# Probability and Statistics

1. In the 2012 Presidential election, Florida was one of the swing states in which no single candidate or party had overwhelming support. In a poll completed November 1, just one week before the election, the Tampa Bay Times found 51% in favor of Romney, 45% in favor of Obama and 4% undecided. On November 3rd, the opening line in the article of the Tampa Bay Times that reported the results of this poll sais “Florida continues to look good for Mitt Romney.” The poll was based on a sample of 800 likely voters. On election day, Romney received 49.1% of the votes in Florida and lost the state. What happened?

a) For each of the boldface numbers, indicate whether it is a parameter or a statistic. Explain your answer.

b) Suppose 49.1% of all voters supported Mitt Romney at the time of the poll. What are the mean and the standard deviation of p^ (pHat), the proportion of voters in a SRS of 800 voters who would support Romney?

c) Suppose 49.1% of all voters supported Mitt Romney at the time of the poll. What is the probability that at least 51% of the voters in an SRS of 800 voters would support Romney?

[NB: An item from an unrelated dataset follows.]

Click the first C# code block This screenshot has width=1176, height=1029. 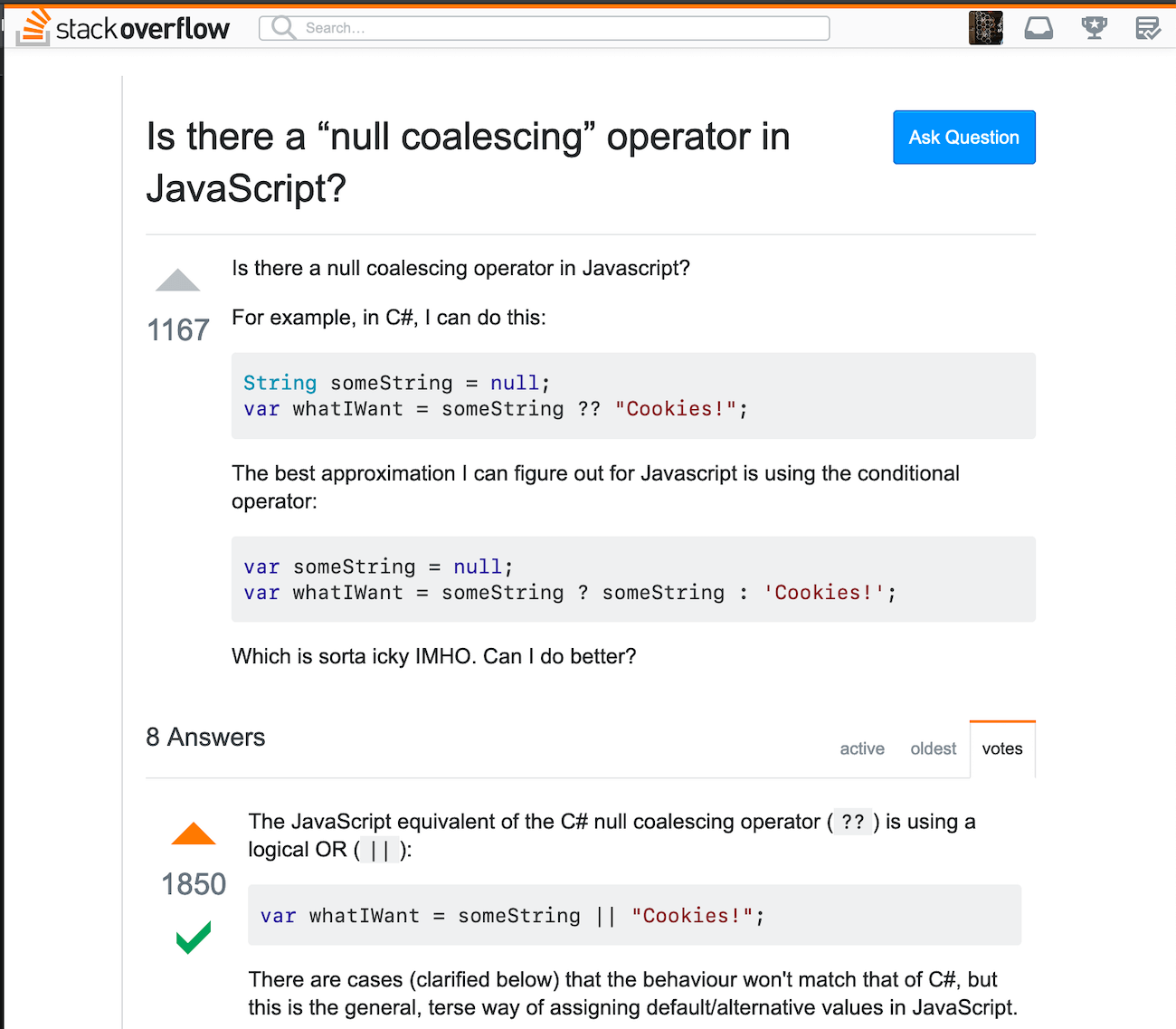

2. Greeks bucked a global trend in which people in most countries except their lives in five years to be better than their current lives. Even among those countries with much lower current life ratings, greater than optimism was found because people cannot fathom their lives getting worse. But in Greece, only 25% expect their lives to be better in 5 years than currently. In an SRS of 500 greek citizens, what is the probability that less than 30% of the sample expect their lives in 5 years to be better than their current lives?

3. Approximately 20% of cars in the US are white. You take an SRS of 300 cars parked in student lots on your campus and find 42 are white. For this problem, you can assume that you have obtained an SRS of student cars on campus.

a) what is the proportion, p^, of white cars in your sample?

b) If 20% of student cars on campus are white, what proportion of samples wpuld give a value of p^ as small as the value computed in (a)?

c) There are two explanations for your sample result. The first is that you obtained a sample with an unusually low percentage of white cars. What is an alternative explanation?